Ecco cosa ha raccontato il collaboratore ai magistrati della Dda di Milano.
La mafia che balla. Catania è una delle città dove i clan i piedi in pista li hanno messi da diverso tempo. Una fotografia, seppur non recentissima, l'ha fatta ai pm della Dda di Milano William Cerbo – meglio noto alle falde dell'Etna con il nomignolo di “Scarface” – che è diventato collaboratore di giustizia appena un mese fa. E ha riempito già quattro verbali che sono stati depositati, con ampi omissis, al processo Hydra sull'ipotesi delle mafie federate per fare affari illeciti in Lombardia.
«Io e Nuccio Mazzei gestivamo delle discoteche a Catania e dei lidi balneari», ha spiegato Cerbo ai magistrati riferendosi all'indagine che ha portato a una condanna definitiva per associazione mafiosa. Il collaboratore ha inteso però fare delle precisazioni sul coinvolgimento del boss nei locali che ha gestito più di dieci anni fa. «Nel senso che nella discoteca Boh non c’entrava niente Mazzei, mentre nell’apertura del 69 Lune il mio socio occulto era lui».
Cerbo cerca di essere più preciso. Anche a livello di date: «Già dal 2011 cominciamo a svolgere attività in queste discoteche. Le discoteche a Catania - dice - sono un inferno. Specialmente questa (il Boh) era una delle discoteca che andava di più, quindi quando siamo cominciati a diventare grandi nelle discoteche mio padre voleva tenere l’ordine. L’ordine significa che non doveva entrare nessuno dei quartieri, ragazzi non puliti! Questo a Catania è impossibile! Perché vengono dieci, venti motorini e ti sparano come è successo! Io avendo il rapporto con Mazzei, mi sono occupato di questa pulizia e lui, Nuccio, mi mise la sua sicurezza davanti la porta, capitanata da suo cugino che si chiama: Turi il mostro».

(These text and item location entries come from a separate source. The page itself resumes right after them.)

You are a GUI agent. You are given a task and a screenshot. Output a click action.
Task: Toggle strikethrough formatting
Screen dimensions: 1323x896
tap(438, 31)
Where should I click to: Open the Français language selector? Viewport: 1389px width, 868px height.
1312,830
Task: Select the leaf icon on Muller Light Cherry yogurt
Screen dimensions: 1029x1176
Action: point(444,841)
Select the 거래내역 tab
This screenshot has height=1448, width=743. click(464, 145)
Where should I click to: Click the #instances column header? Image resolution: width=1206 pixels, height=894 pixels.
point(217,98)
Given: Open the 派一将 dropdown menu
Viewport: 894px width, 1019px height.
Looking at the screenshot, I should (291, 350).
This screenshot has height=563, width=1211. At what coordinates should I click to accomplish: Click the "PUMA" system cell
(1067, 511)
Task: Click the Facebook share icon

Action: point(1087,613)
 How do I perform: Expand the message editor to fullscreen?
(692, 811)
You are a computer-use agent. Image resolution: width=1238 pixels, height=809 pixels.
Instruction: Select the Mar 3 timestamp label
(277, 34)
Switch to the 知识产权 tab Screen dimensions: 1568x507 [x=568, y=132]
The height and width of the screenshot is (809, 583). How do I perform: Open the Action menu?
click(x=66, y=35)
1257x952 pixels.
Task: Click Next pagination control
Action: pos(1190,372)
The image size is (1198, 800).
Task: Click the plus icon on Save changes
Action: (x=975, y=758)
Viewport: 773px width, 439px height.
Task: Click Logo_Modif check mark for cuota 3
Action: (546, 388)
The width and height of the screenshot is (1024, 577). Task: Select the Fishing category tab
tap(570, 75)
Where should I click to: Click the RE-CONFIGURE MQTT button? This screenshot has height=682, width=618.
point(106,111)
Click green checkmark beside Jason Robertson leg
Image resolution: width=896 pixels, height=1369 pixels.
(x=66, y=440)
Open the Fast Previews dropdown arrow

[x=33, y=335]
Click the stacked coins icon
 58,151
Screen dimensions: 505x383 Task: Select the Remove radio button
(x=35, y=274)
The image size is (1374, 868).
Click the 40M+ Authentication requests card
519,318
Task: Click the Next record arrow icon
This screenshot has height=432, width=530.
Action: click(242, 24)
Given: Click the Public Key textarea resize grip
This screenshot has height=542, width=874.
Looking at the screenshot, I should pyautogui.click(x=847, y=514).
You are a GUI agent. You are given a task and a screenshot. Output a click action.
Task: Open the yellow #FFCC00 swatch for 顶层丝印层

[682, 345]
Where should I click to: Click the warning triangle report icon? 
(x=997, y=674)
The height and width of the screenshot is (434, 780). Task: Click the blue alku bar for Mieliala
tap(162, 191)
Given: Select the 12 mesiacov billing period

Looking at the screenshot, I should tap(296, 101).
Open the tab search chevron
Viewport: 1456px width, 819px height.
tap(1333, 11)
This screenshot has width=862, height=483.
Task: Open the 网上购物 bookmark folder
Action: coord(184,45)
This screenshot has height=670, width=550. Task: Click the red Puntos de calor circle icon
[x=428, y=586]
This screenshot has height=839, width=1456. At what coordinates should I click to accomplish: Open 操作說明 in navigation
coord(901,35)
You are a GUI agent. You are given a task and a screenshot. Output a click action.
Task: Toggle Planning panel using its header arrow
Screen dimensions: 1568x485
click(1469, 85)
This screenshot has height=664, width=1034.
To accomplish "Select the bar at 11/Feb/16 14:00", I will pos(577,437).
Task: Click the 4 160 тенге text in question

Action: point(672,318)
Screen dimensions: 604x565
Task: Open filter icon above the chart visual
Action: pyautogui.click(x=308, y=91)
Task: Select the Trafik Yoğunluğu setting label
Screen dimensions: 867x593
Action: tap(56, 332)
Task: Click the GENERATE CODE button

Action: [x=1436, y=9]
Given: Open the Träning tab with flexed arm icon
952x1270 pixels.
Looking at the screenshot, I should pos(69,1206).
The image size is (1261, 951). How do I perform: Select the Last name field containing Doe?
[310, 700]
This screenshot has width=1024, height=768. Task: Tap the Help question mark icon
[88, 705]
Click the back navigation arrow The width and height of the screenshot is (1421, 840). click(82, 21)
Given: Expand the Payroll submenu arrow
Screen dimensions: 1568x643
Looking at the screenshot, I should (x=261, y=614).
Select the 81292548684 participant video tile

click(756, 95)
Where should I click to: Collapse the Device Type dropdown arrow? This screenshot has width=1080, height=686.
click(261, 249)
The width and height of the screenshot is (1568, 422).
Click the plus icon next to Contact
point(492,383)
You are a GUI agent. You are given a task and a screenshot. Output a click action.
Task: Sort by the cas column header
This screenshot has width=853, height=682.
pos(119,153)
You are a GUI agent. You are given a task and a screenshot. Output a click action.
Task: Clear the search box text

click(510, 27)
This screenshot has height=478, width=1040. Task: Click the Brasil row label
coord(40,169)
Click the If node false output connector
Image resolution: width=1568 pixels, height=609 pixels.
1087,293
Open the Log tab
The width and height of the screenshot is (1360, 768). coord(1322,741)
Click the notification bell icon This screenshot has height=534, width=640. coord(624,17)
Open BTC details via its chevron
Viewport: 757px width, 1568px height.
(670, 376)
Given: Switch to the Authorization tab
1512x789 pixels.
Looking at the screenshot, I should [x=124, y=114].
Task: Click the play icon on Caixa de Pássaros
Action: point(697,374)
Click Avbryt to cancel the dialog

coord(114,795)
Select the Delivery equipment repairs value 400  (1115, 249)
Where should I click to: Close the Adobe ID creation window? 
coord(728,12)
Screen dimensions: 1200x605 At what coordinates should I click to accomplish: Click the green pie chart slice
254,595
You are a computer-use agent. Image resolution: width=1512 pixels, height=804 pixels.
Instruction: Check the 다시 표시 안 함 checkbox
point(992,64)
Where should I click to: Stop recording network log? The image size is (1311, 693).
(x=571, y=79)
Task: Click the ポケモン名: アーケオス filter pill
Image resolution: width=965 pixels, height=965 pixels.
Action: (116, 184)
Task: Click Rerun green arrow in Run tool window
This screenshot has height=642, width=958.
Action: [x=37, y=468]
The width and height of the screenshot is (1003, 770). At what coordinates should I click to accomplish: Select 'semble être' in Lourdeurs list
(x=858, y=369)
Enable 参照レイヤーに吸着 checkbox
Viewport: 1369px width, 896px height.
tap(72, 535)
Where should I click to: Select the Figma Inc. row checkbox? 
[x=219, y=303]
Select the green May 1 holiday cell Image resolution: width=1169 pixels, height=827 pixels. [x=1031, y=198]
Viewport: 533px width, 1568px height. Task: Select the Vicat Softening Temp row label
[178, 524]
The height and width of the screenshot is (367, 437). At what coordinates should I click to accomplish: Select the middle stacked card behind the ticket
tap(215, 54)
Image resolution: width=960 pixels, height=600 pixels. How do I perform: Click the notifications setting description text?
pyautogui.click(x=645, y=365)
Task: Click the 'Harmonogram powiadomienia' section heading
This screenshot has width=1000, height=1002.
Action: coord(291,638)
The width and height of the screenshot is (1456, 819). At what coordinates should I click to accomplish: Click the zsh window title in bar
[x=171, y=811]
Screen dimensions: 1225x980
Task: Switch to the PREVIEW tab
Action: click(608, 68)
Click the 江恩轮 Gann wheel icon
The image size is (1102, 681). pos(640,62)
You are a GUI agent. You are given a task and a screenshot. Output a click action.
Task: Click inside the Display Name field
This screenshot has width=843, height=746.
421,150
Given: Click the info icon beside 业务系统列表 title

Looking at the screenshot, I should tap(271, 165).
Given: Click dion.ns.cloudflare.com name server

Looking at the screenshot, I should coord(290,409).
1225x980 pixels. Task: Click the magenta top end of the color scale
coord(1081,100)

I soldi sporchi, quindi, con la discoteca Boh come li faceva il clan? «Con i parcheggi e la sicurezza». Ma a un certo punto ci furono dei problemi con i Santapaola. «La discoteca era alla Stazione che era territorio degli Zucchero (Non Maurizio, ndr)». Gli Zucchero «ci fecero una specie di estorsione: volevano a tutti i costi i parcheggi che valevano 200-300 euro a sera. A Nuccio questa cosa non gli è stata bene: “la discoteca è di un carissimo amico mio, i parcheggi sono i nostri, la sicurezza è nostra”». Su questo nodo ci sarebbe stata pure «una riunione» risolutiva.